Retype the opening lines of the listing below, ending with the line that contains "Given: Reload the page", and leave out any pictures.

- Opening Delimiter -

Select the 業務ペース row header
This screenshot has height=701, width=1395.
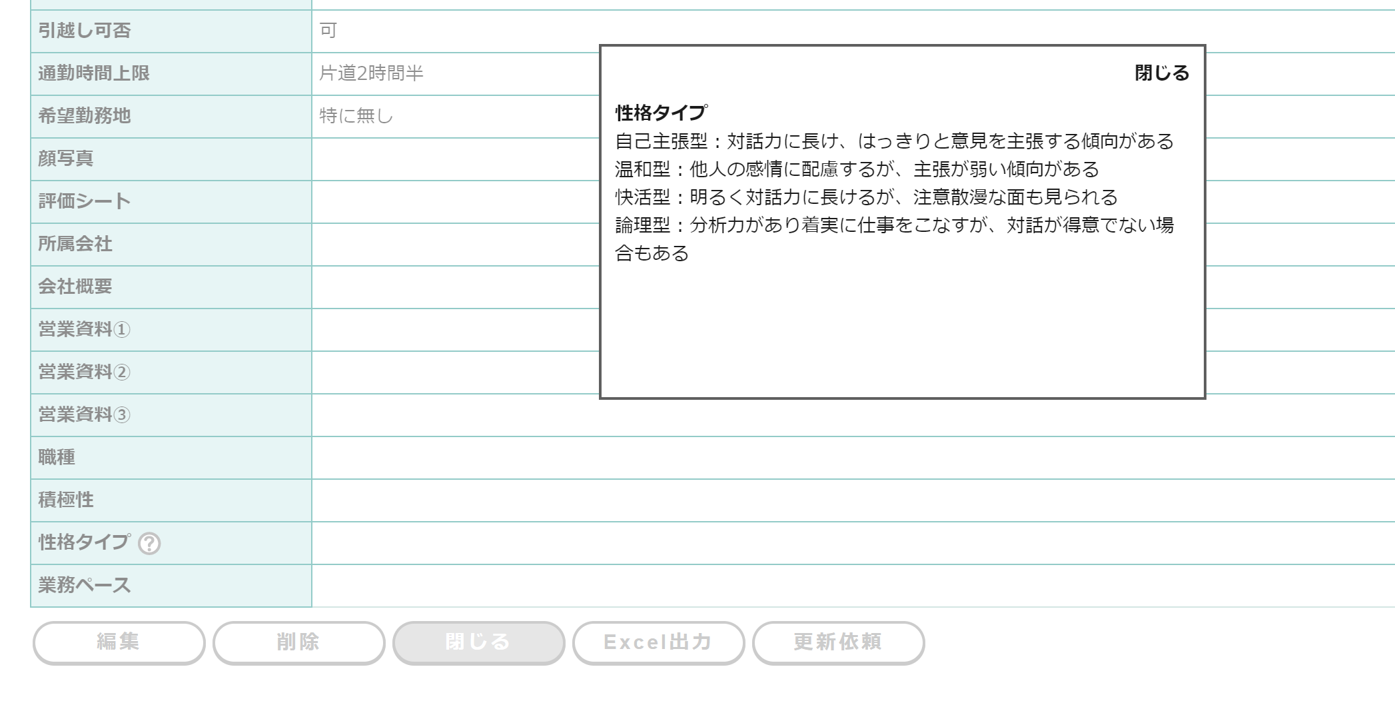coord(85,585)
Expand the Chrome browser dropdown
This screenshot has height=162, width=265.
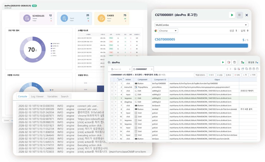pos(168,31)
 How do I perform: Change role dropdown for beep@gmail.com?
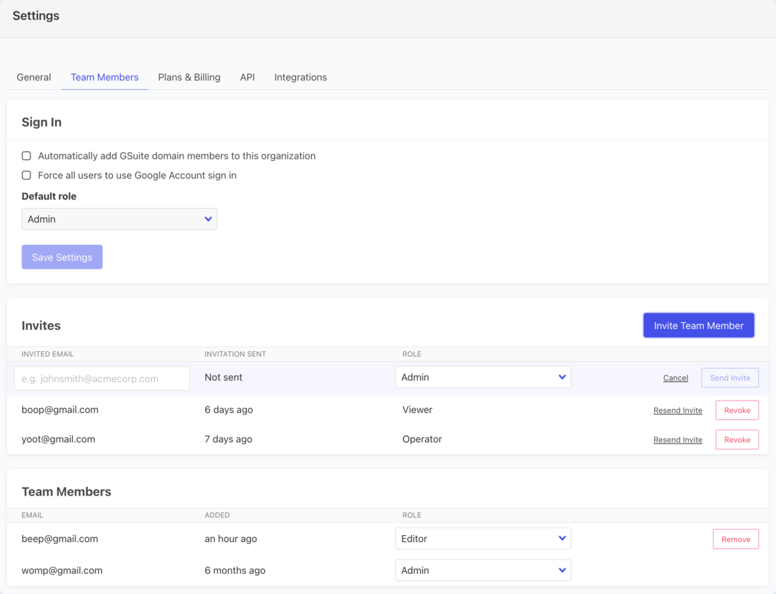tap(482, 539)
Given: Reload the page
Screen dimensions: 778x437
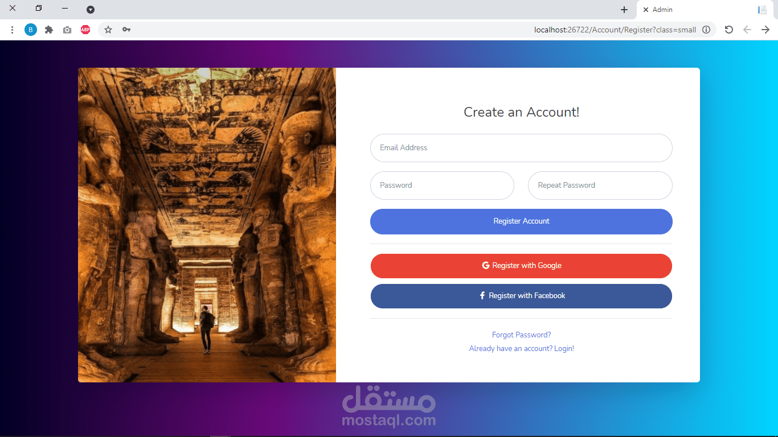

- Closing Delimiter -

WRITTEN SOLUTION:
Select the 業務ペース row header
This screenshot has height=701, width=1395.
coord(85,585)
Expand the Chrome browser dropdown
This screenshot has height=162, width=265.
pos(168,31)
 How do I perform: Change role dropdown for beep@gmail.com?
tap(482, 539)
Given: Reload the page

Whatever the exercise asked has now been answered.